A meaningful life is not, I think, easily defined as a happy one or a morally good one. Most of us (and I speak of this western culture) make consequential choices while very young, choices that inform our entire lives — about schooling, career or vocation, spouses, having children or not, about where to live and work. We might make big changes later, but it all adds up; it is our story. Some of us make such big mistakes in our youth that the potential for a fulfilling life is lost. Looking back at my own life it seems I made most choices as I floated along on that “river of life” and operated partly as I thought was expected of me and partly provoked by some romantic appeal, responding to life’s questions as they appeared. There was no general plan. So there was marriage, children and a teaching job and life away from the US. All very rewarding and enriching. It was not until I was in my mid-forties that I stopped one day and said (to myself) “Hey, wait a minute. This isn’t my life.” I suppose that maturity, responsibility and the beginning of self-awareness begin when we realize how fast our lives are happening. There just isn’t as much time as we thought there was. 

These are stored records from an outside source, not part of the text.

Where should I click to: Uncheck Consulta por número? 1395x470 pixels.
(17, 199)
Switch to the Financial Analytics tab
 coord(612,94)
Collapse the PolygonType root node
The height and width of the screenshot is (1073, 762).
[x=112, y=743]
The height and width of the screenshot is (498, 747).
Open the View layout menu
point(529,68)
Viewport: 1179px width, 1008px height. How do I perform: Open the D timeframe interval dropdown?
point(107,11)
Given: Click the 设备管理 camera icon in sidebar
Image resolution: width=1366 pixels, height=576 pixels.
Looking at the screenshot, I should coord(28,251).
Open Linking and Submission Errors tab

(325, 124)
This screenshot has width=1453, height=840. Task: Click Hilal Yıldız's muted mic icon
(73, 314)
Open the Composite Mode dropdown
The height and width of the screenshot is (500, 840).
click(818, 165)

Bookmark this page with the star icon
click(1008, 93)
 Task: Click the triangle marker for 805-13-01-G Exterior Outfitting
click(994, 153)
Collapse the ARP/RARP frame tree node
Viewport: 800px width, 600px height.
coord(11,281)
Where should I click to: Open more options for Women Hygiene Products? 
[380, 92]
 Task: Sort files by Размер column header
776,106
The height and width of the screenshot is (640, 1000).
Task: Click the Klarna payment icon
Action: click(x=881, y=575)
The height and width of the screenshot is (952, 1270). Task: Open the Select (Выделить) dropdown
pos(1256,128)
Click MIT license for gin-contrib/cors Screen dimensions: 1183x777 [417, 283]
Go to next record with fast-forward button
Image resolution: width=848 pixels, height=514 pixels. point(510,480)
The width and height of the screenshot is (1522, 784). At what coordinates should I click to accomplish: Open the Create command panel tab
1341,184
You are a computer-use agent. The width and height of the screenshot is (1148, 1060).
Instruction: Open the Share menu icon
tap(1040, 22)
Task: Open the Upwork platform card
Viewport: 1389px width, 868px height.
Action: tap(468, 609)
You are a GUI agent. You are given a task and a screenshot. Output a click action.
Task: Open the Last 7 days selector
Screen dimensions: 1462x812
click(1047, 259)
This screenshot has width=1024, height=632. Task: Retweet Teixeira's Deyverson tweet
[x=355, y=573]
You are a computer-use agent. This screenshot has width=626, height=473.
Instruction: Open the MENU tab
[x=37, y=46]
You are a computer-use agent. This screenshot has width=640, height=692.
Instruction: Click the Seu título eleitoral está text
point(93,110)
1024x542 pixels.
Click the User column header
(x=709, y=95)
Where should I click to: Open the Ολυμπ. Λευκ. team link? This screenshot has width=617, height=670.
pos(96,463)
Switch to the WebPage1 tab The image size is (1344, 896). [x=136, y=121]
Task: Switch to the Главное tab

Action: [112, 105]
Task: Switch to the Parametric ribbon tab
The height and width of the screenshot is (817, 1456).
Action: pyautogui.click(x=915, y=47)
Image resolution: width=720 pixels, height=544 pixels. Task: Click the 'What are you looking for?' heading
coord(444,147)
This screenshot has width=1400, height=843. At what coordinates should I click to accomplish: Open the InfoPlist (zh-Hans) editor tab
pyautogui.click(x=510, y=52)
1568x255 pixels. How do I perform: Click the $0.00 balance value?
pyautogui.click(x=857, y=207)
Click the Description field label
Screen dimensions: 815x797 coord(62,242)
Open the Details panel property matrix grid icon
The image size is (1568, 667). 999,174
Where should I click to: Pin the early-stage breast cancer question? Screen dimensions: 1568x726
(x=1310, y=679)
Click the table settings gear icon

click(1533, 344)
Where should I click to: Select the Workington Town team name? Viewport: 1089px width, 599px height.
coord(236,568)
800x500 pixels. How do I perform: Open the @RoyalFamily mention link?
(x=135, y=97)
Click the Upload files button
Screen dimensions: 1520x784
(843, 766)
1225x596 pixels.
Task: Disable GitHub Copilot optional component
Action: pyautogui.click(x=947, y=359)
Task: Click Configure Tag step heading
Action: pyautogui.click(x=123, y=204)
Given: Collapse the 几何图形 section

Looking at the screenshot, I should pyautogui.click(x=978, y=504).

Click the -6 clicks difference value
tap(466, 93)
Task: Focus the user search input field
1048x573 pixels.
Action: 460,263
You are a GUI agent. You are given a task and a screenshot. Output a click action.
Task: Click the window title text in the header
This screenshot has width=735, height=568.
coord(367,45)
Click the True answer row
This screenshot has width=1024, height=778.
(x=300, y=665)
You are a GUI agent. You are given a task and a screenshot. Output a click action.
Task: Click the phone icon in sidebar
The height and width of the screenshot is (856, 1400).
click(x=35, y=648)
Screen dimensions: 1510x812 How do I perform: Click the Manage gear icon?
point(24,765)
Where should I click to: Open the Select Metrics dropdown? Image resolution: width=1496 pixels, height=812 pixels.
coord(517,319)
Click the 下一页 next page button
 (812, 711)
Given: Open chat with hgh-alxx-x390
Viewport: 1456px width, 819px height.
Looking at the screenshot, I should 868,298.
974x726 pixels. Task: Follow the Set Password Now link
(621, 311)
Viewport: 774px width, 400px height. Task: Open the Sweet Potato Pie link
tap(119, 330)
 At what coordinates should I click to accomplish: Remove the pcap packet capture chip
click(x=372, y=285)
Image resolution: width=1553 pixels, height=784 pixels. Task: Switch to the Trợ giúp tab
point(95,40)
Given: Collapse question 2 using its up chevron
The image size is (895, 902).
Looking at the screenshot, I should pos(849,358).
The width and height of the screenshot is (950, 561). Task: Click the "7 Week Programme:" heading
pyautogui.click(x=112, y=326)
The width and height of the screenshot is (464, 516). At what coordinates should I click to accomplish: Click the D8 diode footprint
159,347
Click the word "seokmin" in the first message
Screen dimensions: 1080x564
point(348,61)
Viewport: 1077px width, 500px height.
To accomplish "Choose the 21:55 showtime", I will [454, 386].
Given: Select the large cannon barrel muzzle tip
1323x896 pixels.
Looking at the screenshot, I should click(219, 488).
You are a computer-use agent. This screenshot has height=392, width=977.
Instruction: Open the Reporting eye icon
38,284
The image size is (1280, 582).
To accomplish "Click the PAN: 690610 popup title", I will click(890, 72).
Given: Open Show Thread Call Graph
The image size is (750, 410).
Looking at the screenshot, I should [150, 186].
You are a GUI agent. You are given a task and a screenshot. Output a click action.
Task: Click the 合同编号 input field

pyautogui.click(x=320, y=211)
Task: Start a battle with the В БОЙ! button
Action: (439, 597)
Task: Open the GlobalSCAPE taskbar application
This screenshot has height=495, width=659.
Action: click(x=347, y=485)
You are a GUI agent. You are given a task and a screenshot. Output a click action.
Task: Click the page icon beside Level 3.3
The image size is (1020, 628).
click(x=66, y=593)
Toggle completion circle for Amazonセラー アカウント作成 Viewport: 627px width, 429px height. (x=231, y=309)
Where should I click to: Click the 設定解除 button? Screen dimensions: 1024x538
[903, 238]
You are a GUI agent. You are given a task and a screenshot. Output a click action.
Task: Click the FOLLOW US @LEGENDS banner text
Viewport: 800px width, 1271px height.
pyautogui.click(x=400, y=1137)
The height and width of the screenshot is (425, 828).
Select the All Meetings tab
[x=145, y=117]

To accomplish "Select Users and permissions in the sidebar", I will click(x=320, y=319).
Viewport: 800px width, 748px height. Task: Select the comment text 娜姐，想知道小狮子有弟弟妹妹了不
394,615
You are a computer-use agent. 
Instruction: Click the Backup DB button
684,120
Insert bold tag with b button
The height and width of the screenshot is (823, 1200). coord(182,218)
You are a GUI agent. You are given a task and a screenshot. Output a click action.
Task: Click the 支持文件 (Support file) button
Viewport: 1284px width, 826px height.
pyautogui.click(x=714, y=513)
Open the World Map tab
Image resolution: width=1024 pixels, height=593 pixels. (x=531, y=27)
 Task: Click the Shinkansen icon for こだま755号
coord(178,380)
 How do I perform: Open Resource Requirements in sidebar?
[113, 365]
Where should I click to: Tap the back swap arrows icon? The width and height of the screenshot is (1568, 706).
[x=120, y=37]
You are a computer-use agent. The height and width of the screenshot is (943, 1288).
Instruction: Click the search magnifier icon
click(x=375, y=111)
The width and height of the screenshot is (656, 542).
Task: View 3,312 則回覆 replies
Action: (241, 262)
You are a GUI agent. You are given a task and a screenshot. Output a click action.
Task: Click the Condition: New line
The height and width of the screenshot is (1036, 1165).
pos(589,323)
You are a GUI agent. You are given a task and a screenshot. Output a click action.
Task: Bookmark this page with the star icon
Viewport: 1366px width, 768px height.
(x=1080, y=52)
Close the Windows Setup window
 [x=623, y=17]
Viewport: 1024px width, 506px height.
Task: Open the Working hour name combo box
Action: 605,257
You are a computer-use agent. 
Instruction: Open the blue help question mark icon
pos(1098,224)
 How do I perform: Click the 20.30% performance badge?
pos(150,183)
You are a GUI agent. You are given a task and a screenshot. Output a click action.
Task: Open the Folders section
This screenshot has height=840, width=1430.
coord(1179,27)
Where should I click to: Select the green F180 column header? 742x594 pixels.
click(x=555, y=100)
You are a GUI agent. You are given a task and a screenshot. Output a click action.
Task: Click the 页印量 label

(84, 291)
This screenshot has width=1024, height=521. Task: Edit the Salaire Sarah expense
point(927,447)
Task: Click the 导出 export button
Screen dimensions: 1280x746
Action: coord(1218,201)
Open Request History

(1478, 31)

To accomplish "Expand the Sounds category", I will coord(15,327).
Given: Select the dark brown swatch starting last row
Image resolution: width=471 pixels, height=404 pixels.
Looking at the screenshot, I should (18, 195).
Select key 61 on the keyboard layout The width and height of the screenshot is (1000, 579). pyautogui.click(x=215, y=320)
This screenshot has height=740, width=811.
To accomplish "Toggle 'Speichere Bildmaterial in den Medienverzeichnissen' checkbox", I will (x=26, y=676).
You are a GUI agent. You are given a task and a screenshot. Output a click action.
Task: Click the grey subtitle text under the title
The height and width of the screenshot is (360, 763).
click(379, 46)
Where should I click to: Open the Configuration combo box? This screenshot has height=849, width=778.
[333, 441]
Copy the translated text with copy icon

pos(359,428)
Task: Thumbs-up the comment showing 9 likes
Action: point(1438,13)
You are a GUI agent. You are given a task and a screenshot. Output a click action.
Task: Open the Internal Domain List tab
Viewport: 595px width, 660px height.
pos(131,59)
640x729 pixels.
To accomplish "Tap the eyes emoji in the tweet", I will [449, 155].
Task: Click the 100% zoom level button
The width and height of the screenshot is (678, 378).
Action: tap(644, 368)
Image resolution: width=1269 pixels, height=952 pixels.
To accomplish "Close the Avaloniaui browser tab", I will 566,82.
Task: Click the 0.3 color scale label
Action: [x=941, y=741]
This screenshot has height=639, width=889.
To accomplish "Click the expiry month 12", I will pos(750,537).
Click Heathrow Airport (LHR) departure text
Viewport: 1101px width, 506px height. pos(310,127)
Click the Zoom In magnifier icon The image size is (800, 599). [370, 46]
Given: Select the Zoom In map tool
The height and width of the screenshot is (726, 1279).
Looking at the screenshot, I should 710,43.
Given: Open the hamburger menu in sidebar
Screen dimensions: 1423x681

Dostoevsky said: “It seems, in fact, as though the second half of a man's life is made up of nothing but the habits he has accumulated during the first half.” A life altering decision or crisis in mid-life might be far better than to reach old age and feel that one missed out somehow. How sad that would be.

Is it this time of year when I read of the wackiness of Black Friday and Cyber Monday that my thoughts turn to meaning in life?

The image above is Red-Blue. It is a new, small (17" x 11") acrylic collage now hanging at the Piante Gallery in Eureka in the Abstractions 2011 exhibition.